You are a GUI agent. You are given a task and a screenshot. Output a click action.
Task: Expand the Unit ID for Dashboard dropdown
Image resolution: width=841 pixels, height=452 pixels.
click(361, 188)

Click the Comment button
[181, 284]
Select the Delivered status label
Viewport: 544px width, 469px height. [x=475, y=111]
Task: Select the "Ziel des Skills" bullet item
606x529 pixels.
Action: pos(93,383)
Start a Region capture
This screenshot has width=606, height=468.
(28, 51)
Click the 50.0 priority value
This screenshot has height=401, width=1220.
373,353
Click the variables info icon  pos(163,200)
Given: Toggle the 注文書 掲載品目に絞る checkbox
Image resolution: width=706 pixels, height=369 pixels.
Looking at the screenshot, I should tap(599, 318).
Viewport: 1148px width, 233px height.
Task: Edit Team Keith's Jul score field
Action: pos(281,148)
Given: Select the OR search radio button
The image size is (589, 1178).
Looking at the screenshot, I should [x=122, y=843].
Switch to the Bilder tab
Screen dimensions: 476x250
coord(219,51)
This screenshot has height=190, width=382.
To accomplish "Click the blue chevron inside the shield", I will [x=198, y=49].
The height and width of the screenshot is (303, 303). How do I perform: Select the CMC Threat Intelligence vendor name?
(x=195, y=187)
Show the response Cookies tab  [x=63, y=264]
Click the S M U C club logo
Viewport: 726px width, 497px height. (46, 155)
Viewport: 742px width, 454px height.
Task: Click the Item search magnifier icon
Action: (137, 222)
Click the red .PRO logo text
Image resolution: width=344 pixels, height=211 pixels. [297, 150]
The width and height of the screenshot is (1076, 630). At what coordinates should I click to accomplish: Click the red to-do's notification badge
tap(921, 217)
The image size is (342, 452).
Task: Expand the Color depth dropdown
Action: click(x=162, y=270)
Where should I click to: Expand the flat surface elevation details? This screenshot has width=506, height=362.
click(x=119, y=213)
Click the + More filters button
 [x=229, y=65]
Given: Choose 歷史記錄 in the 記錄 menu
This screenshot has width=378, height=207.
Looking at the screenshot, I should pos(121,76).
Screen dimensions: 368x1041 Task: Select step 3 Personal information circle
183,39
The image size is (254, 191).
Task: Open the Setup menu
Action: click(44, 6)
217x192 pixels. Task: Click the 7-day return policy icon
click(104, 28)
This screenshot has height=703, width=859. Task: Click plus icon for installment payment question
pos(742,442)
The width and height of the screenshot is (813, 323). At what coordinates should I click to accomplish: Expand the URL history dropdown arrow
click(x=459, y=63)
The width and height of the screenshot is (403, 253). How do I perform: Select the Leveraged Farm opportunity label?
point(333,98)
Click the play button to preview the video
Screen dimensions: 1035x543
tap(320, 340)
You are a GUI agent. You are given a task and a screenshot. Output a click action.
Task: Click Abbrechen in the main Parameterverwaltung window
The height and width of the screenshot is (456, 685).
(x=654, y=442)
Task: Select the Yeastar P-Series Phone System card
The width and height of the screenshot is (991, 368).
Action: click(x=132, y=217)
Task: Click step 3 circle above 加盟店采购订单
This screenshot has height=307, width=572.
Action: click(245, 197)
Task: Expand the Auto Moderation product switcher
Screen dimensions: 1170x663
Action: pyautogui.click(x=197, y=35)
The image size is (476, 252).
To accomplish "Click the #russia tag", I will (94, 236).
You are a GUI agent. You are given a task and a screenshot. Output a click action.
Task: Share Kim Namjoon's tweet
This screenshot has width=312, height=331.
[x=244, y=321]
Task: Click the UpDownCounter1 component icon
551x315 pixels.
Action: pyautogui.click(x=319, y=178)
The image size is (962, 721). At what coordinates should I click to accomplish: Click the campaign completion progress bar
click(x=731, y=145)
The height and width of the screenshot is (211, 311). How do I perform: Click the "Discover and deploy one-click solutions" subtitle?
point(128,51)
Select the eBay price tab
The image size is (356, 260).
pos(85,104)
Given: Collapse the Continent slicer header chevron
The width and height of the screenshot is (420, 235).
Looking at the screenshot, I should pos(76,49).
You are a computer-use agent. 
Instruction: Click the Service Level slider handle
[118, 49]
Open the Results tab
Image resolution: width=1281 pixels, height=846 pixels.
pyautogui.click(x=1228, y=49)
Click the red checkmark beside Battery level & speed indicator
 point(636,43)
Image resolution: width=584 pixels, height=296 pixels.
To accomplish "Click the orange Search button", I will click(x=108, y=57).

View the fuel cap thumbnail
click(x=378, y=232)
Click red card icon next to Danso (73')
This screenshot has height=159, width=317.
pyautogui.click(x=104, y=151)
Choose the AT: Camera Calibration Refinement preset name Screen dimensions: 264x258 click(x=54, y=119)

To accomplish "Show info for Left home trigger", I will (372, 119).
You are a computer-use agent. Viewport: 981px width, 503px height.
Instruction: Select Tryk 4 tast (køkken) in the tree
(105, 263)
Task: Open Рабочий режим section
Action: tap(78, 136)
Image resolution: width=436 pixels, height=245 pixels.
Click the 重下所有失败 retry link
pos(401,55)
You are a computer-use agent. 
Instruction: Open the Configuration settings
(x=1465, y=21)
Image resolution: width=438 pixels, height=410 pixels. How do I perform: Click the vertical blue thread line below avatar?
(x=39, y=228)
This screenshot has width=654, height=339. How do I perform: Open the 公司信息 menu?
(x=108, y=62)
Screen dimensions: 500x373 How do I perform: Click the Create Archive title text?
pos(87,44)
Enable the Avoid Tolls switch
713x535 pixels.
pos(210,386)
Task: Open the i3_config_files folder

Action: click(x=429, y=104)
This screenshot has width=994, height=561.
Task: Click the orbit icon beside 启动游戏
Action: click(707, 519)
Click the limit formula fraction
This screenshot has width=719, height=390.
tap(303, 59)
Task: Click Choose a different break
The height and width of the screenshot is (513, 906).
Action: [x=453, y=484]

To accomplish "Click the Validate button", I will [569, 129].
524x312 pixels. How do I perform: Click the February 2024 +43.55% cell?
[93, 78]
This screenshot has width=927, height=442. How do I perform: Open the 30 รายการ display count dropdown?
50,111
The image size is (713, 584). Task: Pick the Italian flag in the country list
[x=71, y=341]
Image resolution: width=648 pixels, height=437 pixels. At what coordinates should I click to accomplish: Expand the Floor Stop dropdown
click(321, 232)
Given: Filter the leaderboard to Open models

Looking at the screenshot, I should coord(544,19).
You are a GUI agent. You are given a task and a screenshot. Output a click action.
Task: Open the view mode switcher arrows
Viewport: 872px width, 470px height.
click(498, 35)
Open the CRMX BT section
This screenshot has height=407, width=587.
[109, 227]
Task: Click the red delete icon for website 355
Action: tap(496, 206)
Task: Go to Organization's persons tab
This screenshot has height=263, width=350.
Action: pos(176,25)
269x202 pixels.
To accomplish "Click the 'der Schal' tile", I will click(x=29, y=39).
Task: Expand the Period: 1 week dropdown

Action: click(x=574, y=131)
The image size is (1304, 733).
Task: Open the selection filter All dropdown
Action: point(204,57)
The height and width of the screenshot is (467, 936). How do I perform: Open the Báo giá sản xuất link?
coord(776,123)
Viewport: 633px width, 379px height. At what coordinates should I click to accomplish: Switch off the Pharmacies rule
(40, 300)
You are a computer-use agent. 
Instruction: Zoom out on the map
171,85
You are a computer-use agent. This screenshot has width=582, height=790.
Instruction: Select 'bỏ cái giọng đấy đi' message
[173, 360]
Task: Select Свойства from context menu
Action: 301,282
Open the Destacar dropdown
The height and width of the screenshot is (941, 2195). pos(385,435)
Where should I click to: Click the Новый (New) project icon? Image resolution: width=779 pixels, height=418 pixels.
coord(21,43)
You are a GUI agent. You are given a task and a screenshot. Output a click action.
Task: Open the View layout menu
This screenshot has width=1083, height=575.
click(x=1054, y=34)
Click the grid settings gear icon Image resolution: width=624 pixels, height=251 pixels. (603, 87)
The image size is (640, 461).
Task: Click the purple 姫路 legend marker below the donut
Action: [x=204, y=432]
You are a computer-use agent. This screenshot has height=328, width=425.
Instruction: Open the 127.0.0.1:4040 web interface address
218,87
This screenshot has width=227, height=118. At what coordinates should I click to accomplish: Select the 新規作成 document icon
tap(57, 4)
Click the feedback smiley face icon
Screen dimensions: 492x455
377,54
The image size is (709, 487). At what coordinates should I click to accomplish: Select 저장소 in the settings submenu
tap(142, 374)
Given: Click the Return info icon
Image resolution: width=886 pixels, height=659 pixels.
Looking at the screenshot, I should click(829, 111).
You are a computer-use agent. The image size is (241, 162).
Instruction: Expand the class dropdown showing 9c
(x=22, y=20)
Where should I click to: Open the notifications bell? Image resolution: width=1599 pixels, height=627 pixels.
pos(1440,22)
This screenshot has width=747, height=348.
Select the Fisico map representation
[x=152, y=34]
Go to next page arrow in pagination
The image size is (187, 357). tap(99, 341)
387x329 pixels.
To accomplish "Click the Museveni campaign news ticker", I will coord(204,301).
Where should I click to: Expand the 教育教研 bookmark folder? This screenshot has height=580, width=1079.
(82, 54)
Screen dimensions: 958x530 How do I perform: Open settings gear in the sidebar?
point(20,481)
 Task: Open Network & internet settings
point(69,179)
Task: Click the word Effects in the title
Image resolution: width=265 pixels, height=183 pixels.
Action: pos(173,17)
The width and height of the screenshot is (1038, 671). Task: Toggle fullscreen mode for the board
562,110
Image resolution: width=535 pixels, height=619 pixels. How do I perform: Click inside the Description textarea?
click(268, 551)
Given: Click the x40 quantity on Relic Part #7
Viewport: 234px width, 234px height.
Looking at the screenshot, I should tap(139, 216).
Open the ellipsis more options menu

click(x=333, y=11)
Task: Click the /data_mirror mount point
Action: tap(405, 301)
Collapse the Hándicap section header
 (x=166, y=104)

----------------

■ REQUIRED ACTION: Both the line containing "Image resolution: width=584" and the line containing "Image resolution: width=436" belong in the answer. Print them and every line above that falls between them exactly, and no others.

■ ANSWER TO THE EXERCISE:
Image resolution: width=584 pixels, height=296 pixels.
To accomplish "Click the orange Search button", I will click(x=108, y=57).

View the fuel cap thumbnail
click(x=378, y=232)
Click red card icon next to Danso (73')
This screenshot has height=159, width=317.
pyautogui.click(x=104, y=151)
Choose the AT: Camera Calibration Refinement preset name Screen dimensions: 264x258 click(x=54, y=119)

To accomplish "Show info for Left home trigger", I will (372, 119).
You are a computer-use agent. Viewport: 981px width, 503px height.
Instruction: Select Tryk 4 tast (køkken) in the tree
(105, 263)
Task: Open Рабочий режим section
Action: tap(78, 136)
Image resolution: width=436 pixels, height=245 pixels.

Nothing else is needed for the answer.